*Task goal*
Only the lines of the data below from the one with "Task: Click the upper Rele box" through the one with "Task: Switch to the Oppsett tab" are wanted. Repeat them exactly.

Data records: Begin

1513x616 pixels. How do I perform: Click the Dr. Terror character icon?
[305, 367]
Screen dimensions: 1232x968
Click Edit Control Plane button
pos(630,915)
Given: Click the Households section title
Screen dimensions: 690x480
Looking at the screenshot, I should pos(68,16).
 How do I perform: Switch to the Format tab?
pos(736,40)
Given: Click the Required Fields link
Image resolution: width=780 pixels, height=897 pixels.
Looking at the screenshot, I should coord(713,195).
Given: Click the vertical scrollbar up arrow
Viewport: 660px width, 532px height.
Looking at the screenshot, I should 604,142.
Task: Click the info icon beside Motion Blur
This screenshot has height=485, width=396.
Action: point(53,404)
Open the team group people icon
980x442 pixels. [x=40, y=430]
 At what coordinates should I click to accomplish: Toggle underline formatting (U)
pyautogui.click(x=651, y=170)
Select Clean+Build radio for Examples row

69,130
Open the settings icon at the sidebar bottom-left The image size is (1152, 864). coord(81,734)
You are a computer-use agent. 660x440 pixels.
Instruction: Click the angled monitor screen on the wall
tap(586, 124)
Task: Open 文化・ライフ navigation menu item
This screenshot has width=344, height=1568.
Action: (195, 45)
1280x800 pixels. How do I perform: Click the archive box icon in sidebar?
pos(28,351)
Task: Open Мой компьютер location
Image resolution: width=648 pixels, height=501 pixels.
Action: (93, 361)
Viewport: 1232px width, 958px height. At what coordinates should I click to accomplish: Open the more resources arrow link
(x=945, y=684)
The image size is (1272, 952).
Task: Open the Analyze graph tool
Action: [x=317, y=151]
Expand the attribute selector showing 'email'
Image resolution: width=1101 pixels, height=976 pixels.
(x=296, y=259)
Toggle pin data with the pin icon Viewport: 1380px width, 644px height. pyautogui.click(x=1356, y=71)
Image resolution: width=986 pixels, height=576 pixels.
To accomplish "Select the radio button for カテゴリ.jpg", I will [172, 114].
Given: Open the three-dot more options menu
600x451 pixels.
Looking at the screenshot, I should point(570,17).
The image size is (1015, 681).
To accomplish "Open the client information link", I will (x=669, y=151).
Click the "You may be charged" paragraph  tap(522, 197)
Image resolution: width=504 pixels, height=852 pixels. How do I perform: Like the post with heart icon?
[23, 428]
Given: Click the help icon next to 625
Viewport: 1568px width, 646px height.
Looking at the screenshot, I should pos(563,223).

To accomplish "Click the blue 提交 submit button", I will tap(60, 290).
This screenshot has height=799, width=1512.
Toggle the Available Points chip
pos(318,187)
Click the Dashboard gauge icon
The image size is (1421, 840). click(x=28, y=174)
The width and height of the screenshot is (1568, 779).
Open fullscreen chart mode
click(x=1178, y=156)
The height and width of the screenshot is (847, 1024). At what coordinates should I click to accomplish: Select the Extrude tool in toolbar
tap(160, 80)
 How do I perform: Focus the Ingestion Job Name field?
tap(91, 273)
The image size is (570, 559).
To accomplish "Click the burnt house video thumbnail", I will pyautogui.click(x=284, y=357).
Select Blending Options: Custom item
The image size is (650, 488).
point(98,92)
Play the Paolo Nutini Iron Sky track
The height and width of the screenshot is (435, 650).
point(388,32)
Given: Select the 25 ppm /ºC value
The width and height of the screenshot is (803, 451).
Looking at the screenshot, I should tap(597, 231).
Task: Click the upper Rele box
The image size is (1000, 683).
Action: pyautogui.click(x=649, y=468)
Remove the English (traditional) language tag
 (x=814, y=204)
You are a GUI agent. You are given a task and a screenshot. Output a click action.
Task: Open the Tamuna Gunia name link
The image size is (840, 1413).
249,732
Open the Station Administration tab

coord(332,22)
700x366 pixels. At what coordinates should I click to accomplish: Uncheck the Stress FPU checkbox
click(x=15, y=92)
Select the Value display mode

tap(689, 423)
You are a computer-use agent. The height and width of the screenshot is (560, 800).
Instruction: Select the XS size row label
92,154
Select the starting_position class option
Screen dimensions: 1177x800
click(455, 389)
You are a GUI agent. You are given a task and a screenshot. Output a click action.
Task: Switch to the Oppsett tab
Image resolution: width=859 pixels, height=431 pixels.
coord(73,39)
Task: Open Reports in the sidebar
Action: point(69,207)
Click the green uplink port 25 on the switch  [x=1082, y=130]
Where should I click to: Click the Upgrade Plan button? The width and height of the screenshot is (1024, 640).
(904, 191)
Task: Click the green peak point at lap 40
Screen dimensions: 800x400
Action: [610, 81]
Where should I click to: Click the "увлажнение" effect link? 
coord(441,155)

Data records: End

*Task response*
Task: Click the upper Rele box
The image size is (1000, 683).
Action: pyautogui.click(x=649, y=468)
Remove the English (traditional) language tag
 (x=814, y=204)
You are a GUI agent. You are given a task and a screenshot. Output a click action.
Task: Open the Tamuna Gunia name link
The image size is (840, 1413).
249,732
Open the Station Administration tab

coord(332,22)
700x366 pixels. At what coordinates should I click to accomplish: Uncheck the Stress FPU checkbox
click(x=15, y=92)
Select the Value display mode

tap(689, 423)
You are a computer-use agent. The height and width of the screenshot is (560, 800).
Instruction: Select the XS size row label
92,154
Select the starting_position class option
Screen dimensions: 1177x800
click(455, 389)
You are a GUI agent. You are given a task and a screenshot. Output a click action.
Task: Switch to the Oppsett tab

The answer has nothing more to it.